Work request:
State only how many lines of the records contain the string "Manager".

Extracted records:
↓↓↓

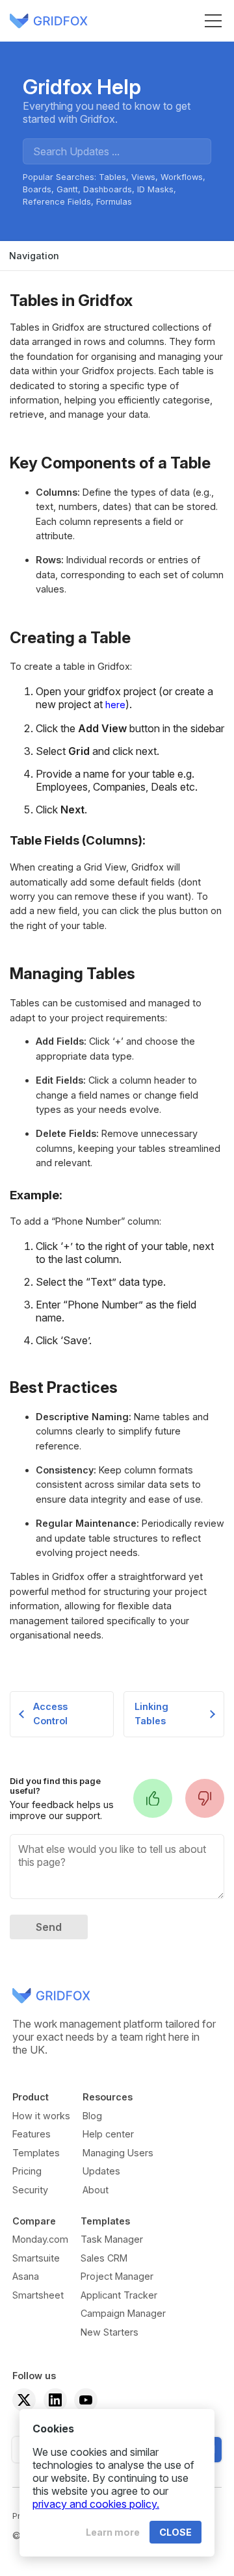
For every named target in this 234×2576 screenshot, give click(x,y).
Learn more (113, 2532)
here (115, 704)
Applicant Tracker (119, 2295)
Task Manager (112, 2239)
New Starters (109, 2332)
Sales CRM (104, 2258)
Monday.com (40, 2239)
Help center (108, 2133)
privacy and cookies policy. (95, 2503)
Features (31, 2133)
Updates (101, 2170)
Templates (36, 2152)
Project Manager (117, 2276)
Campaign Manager (123, 2313)
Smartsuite (36, 2258)
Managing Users (118, 2152)
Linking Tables (151, 1713)
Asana (25, 2276)
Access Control (50, 1713)
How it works (41, 2115)
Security (30, 2189)
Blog (92, 2115)
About (96, 2189)
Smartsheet (38, 2295)
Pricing (27, 2170)
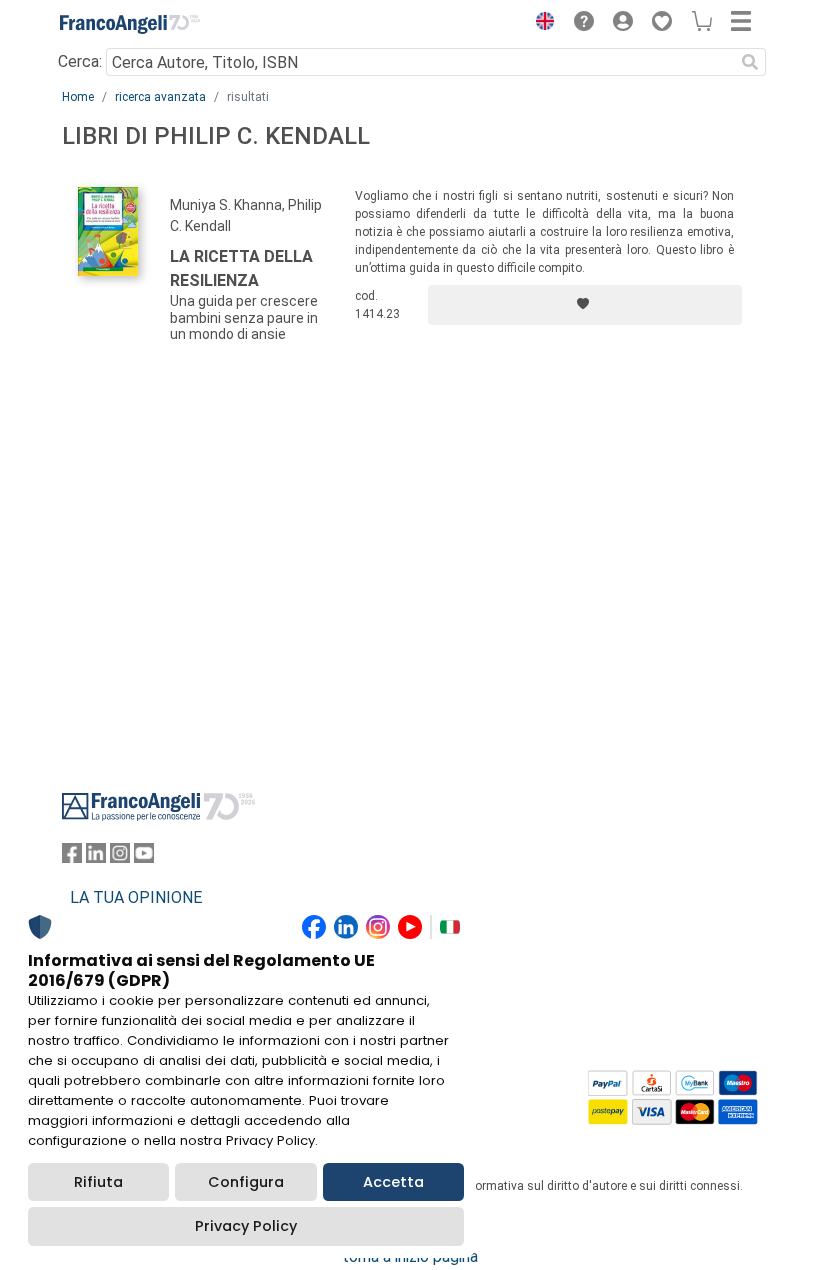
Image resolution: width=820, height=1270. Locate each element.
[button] (540, 24)
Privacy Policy (246, 1226)
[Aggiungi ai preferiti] (585, 305)
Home (78, 97)
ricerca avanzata (160, 97)
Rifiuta (98, 1182)
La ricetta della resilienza (241, 268)
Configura (246, 1182)
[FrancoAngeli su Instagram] (120, 857)
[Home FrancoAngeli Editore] (130, 24)
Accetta (393, 1182)
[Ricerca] (750, 62)
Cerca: (80, 61)
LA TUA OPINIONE (136, 897)
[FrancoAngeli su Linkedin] (96, 857)
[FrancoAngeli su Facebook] (72, 857)
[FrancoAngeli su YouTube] (144, 857)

↑↑↑

Task response:
3